SELECTED EXCERPT -

Otium Litteratum – Lettered leisure

After teaching classical languages for 25 years, Yves Leterme decided to switch careers and become a freelance calligrapher and letter artist. After his introduction to lettering in 1991, he became hooked and followed in the way the winds blew him. From the beginning Yves developed a special interest in the so-called ‘gestural writing style’, a topic he now teaches worldwide. His first book, Thoughtful Gestures, addresses this contemporary style and features a theoretical approach of the matter as well as many examples. He talks about being a freelance calligrapher in Bruges, the very thin line between work and leisure and his latest projects such as the Litterae project.

Ben Jones

17 March 2021

Sundials for letterers

Lettering and sundials have a long association almost to when dials were first made – numerals, dedications and mottoes. Typographers, calligraphers and carvers have almost every skill needed to make fabulous sundials. In his talk, Ben hopes the illustrations show how sundials work and how simple it can be to make them.

Tim Donaldson

17 February 2021

The hammer shapes the hand

Tim is a calligrapher, lettering artist, teacher at Falmouth University and author of Shapes for Sounds.

Phil Surey

16 December 2020

Progress not perfection

Philip talks about his sculptural work, mostly low relief carvings in stone. He illustrates the progress of his work from art school at City & Guilds to the present day, following themes and discussing successes and failures.

James Mosley

12 Febraury 2020

Working Letters – an affectionate view of the vernacular

James talks about a kind of traditional lettering that was once everywhere: stone cutters used it for the names of important buildings and the monuments in graveyards, songwriters put them on pubs. These were ‘working’ because on signposts they told you clearly where you were and where you were going. Perhaps inevitably, the trades that used these letters went digital, and skills were lost that could and should have been kept alive. In my talk I show not only something of what we have lost but also splendid examples of what we can still save, and should do so while we can.

Gareth Colgan

16 October 2019

Containing chaos

Some calligraphy, a little letter carving, and even a tiny bit of typography, or thirty-five years of avoiding work. These three disciplines I think of as aspects of one thing, finding form for text. Calligraphy is of these by far the most subtle and expressive, since all elements are under the control of the designer, a greater latitude may be permitted to the forms of the letters than in stone, and the execution relies on the hand alone.

Pip Hall

12 June 2019

The illustrated word

‘I have always been curious about the expressive possibilities of lettering so I’ll be looking back at the varying ways in which I’ve had the chance to explore this approach to my work, and how it is now leading me into the world of illustration and printmaking.’ Pip Hall explores the relationships that accompany and enrich her work, especially through collaboration with writers and fellow makers. There are stories of carving in unusual places, of interaction with the public, and the answer to their one perennial question for letter carvers.

INFORMATION SHOWN -
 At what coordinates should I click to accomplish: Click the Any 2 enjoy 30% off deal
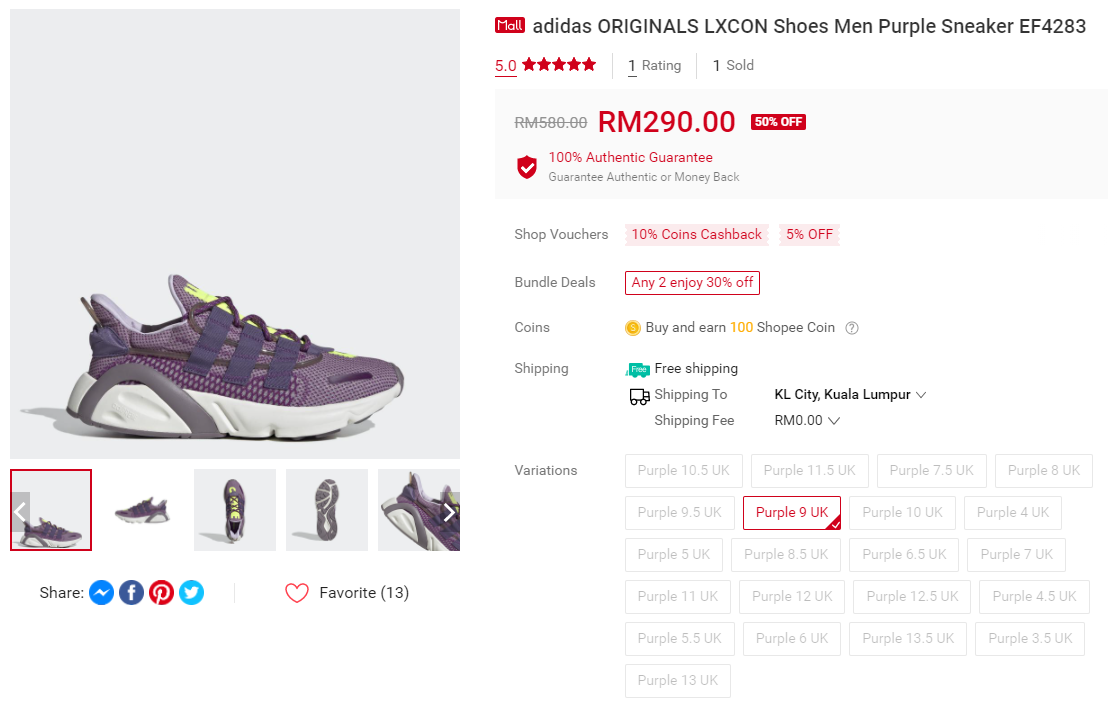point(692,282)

* * *

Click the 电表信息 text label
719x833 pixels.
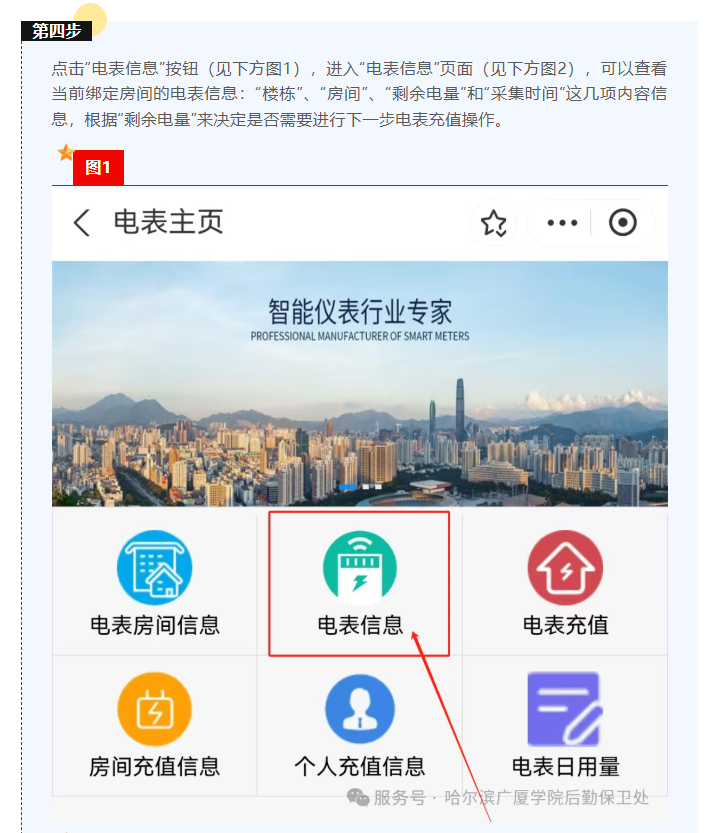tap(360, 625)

REQUIRED WORK -
Summarize the lettering talks text in three sentences.

THE OUTPUT -
The text presents talks by lettering artists, each with a speaker, a date and a title. Yves Leterme taught classical languages for 25 years before becoming a freelance calligrapher and letter artist, and he now teaches the gestural writing style worldwide. Other talks cover making sundials, Phil Surey's low relief stone carvings, James Mosley's traditional "working" letters whose skills were lost when the trades went digital, Gareth Colgan's view of calligraphy, letter carving and typography as aspects of finding form for text, and Pip Hall's move from lettering into illustration and printmaking.